3.1 卒中后偏瘫 张云云等[43]采用于氏头皮针丛刺联合康复训练治疗脑梗死恢复期患者,取穴顶区、顶前区,结果显示治疗后FMA评分明显高于单纯康复训练治疗,可以更好地改善肢体运动功能。李岩松等[44]采用于氏头皮针丛刺治疗卒中后偏瘫患者,取穴顶区、顶前区,结果显示总有效率86.96%,具有见效快、疗效显著的特点。孙申田等[45]采用于氏头皮针治疗卒中后偏瘫患者,取穴运动区,结果显示治疗后患者血压、血液流变学指标、脑血流图均有明显改善,治疗效果显著。
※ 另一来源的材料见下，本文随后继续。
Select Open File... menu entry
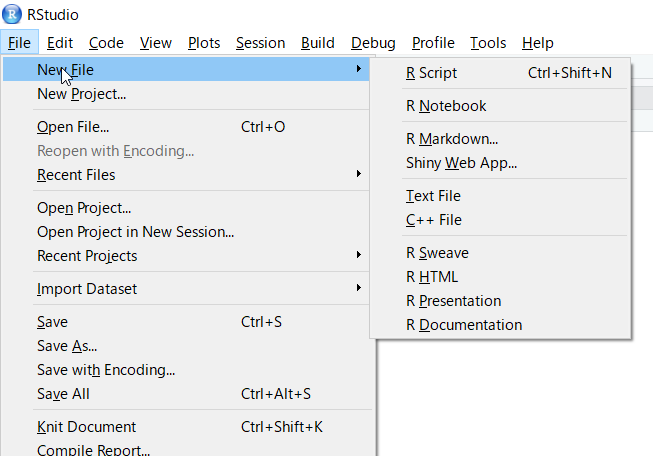Image resolution: width=653 pixels, height=456 pixels. coord(186,127)
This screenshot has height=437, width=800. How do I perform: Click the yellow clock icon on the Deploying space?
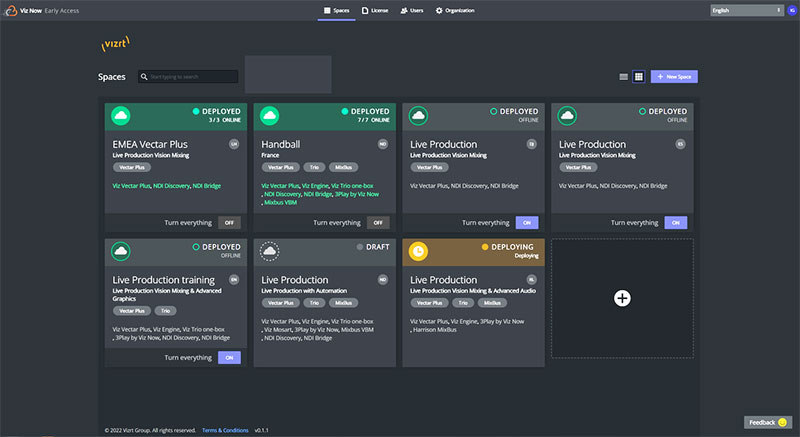pyautogui.click(x=419, y=251)
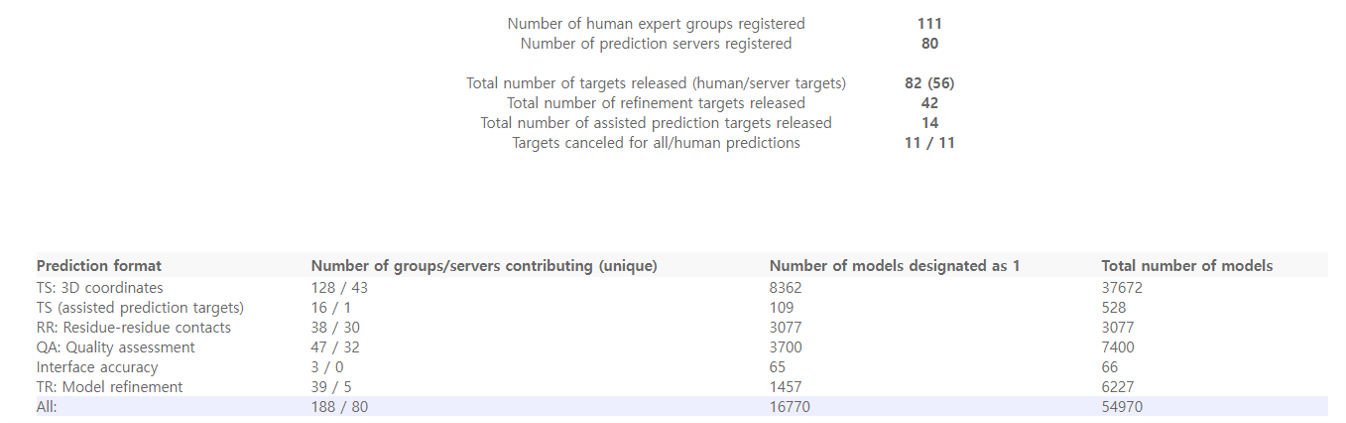The image size is (1346, 423).
Task: Click 'Number of human expert groups registered' text
Action: pyautogui.click(x=656, y=23)
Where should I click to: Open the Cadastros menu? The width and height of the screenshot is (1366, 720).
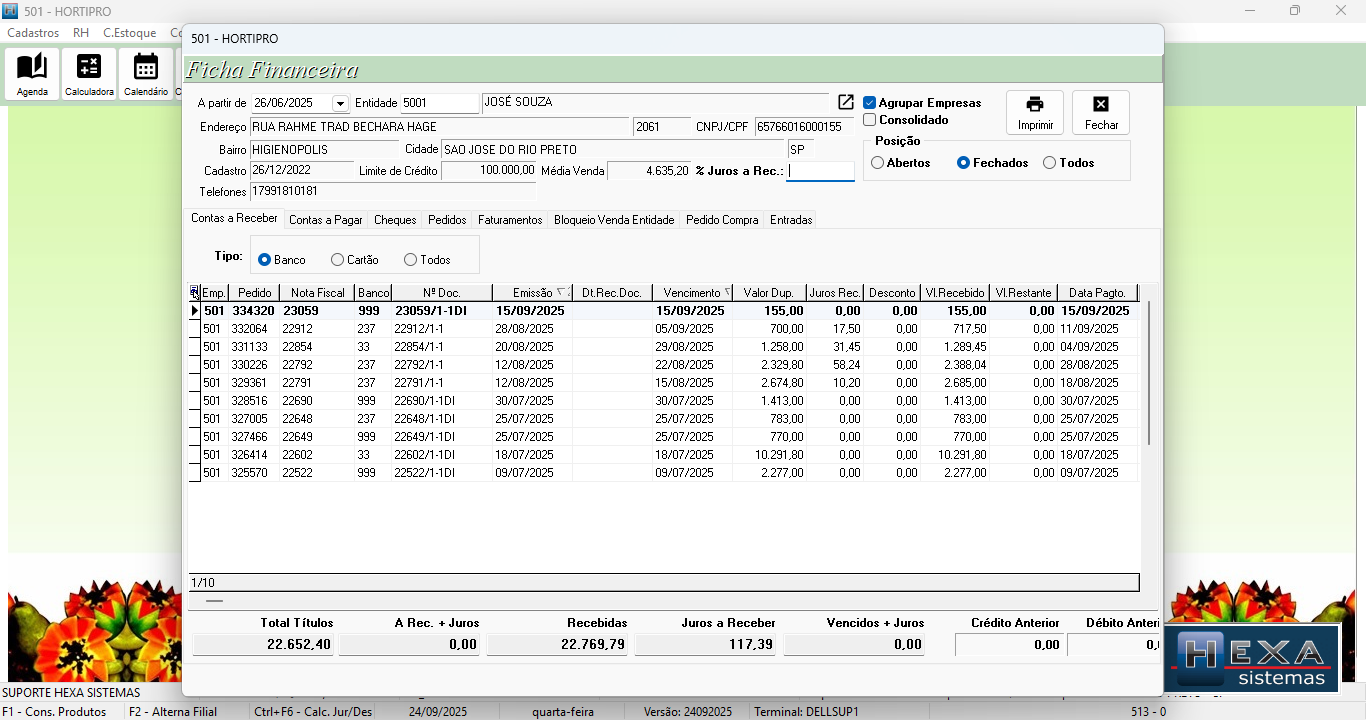click(x=33, y=33)
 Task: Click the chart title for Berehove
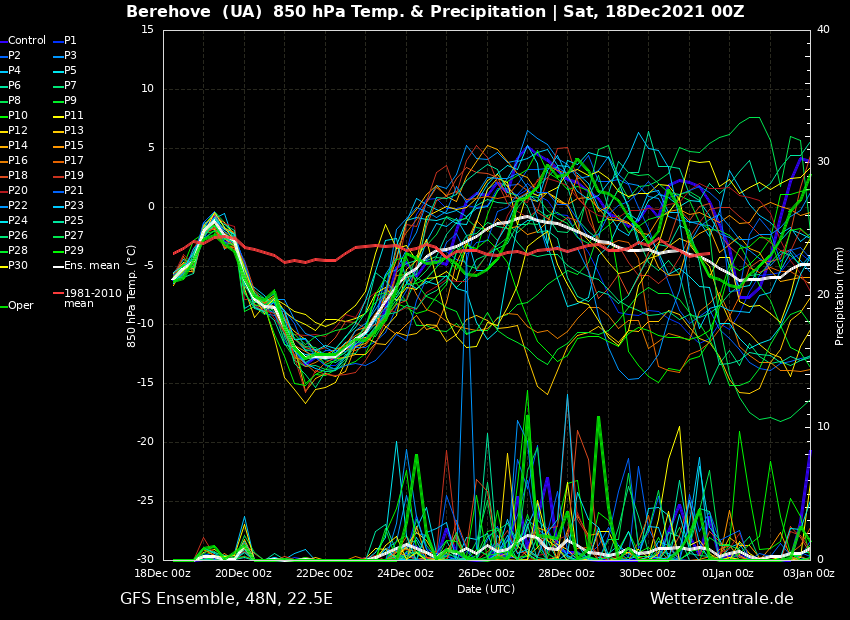(x=435, y=12)
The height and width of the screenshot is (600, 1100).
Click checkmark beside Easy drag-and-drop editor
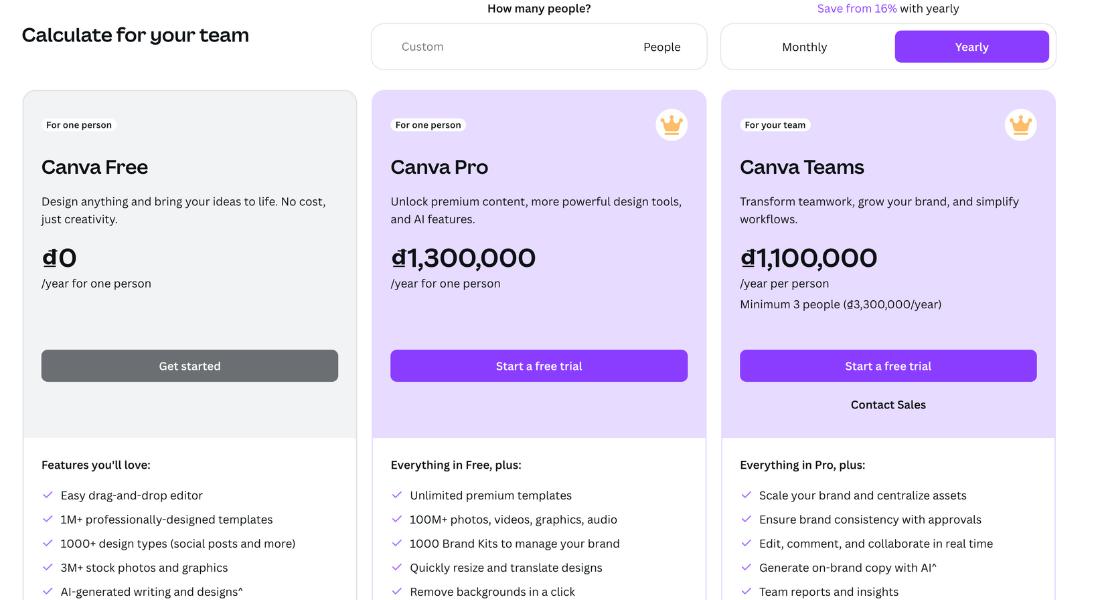(48, 495)
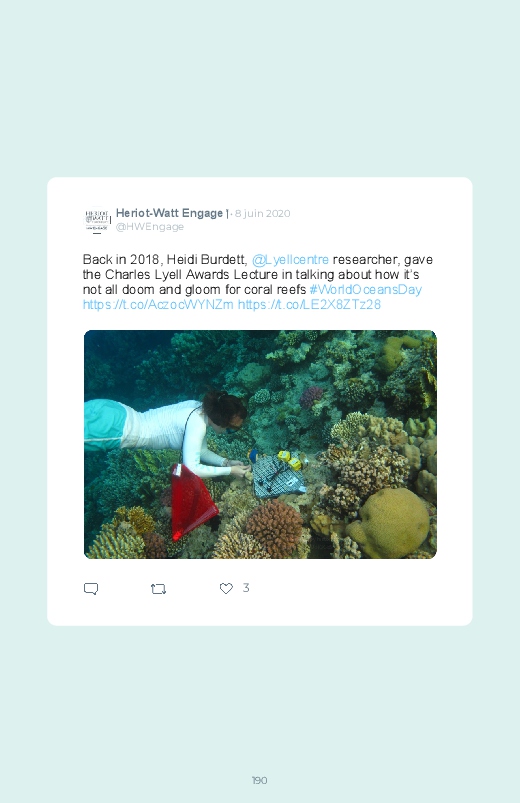Follow the t.co/AczocWYNZm link
The width and height of the screenshot is (520, 803).
[x=158, y=304]
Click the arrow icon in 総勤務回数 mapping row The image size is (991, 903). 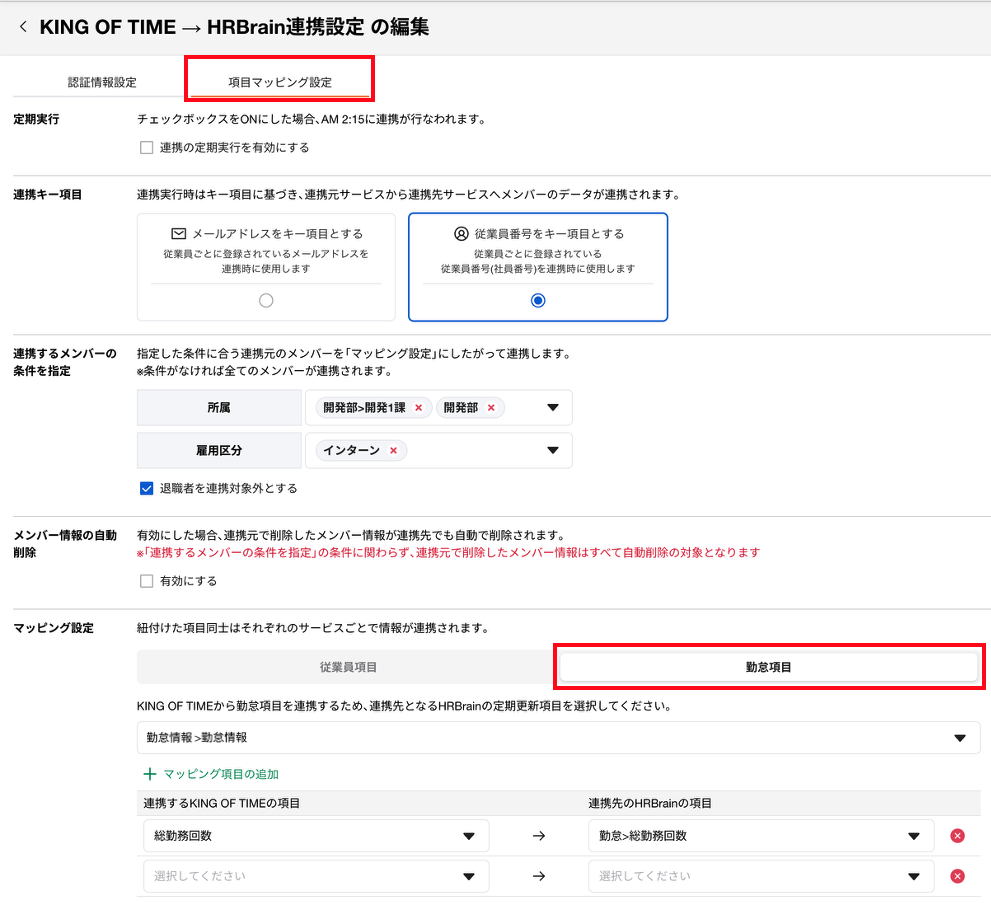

3.2 卒中后吞咽障碍 祝鹏宇等[46]采用于氏头皮针结合颈项部针刺法治疗卒中后吞咽障碍患者,取穴额区、顶区、顶前区,结果显示治疗后洼田饮水试验评分、进食评估问卷调查工具-10(ET-10)评分改善均明显优于单纯颈项部针刺治疗。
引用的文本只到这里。